▶ _Work required_: From the first line to the last, output the entries exactly.

▶ _Data_:

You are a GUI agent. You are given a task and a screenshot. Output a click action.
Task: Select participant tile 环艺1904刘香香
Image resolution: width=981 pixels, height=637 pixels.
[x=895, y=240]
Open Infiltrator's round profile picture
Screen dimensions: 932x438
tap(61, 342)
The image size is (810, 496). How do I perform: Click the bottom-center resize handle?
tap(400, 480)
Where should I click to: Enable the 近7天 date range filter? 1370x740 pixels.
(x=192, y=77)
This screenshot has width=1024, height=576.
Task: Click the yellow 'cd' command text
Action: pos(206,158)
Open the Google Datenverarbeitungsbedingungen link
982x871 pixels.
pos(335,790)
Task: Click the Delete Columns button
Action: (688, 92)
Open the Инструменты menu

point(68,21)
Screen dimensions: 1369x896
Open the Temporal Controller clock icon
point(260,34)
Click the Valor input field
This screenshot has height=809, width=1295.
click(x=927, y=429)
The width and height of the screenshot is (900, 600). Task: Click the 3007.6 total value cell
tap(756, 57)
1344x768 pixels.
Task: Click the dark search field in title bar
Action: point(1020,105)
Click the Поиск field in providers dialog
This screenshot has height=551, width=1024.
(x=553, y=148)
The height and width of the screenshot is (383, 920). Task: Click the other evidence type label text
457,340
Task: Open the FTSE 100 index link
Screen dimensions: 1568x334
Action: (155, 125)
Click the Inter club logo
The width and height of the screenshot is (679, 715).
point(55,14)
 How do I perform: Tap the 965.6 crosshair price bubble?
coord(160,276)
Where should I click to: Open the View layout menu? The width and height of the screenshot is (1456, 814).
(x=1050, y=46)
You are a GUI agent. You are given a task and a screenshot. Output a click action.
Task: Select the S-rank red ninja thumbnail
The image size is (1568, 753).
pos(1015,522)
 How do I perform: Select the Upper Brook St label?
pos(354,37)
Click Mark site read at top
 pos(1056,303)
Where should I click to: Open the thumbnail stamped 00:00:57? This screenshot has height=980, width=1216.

▶ _Completed exercise_:
You are a GUI agent. You are given a task and a screenshot. Output a click action.
Task: Select participant tile 环艺1904刘香香
Image resolution: width=981 pixels, height=637 pixels.
[x=895, y=240]
Open Infiltrator's round profile picture
Screen dimensions: 932x438
tap(61, 342)
The image size is (810, 496). How do I perform: Click the bottom-center resize handle?
tap(400, 480)
Where should I click to: Enable the 近7天 date range filter? 1370x740 pixels.
(x=192, y=77)
This screenshot has width=1024, height=576.
Task: Click the yellow 'cd' command text
Action: pos(206,158)
Open the Google Datenverarbeitungsbedingungen link
982x871 pixels.
pos(335,790)
Task: Click the Delete Columns button
Action: (688, 92)
Open the Инструменты menu

point(68,21)
Screen dimensions: 1369x896
Open the Temporal Controller clock icon
point(260,34)
Click the Valor input field
This screenshot has height=809, width=1295.
click(x=927, y=429)
The width and height of the screenshot is (900, 600). Task: Click the 3007.6 total value cell
tap(756, 57)
1344x768 pixels.
Task: Click the dark search field in title bar
Action: point(1020,105)
Click the Поиск field in providers dialog
This screenshot has height=551, width=1024.
(x=553, y=148)
The height and width of the screenshot is (383, 920). Task: Click the other evidence type label text
457,340
Task: Open the FTSE 100 index link
Screen dimensions: 1568x334
Action: (155, 125)
Click the Inter club logo
The width and height of the screenshot is (679, 715).
point(55,14)
 How do I perform: Tap the 965.6 crosshair price bubble?
coord(160,276)
Where should I click to: Open the View layout menu? The width and height of the screenshot is (1456, 814).
(x=1050, y=46)
You are a GUI agent. You are given a task and a screenshot. Output a click action.
Task: Select the S-rank red ninja thumbnail
The image size is (1568, 753).
pos(1015,522)
 How do I perform: Select the Upper Brook St label?
pos(354,37)
Click Mark site read at top
 pos(1056,303)
Where should I click to: Open the thumbnail stamped 00:00:57? This screenshot has height=980, width=1216.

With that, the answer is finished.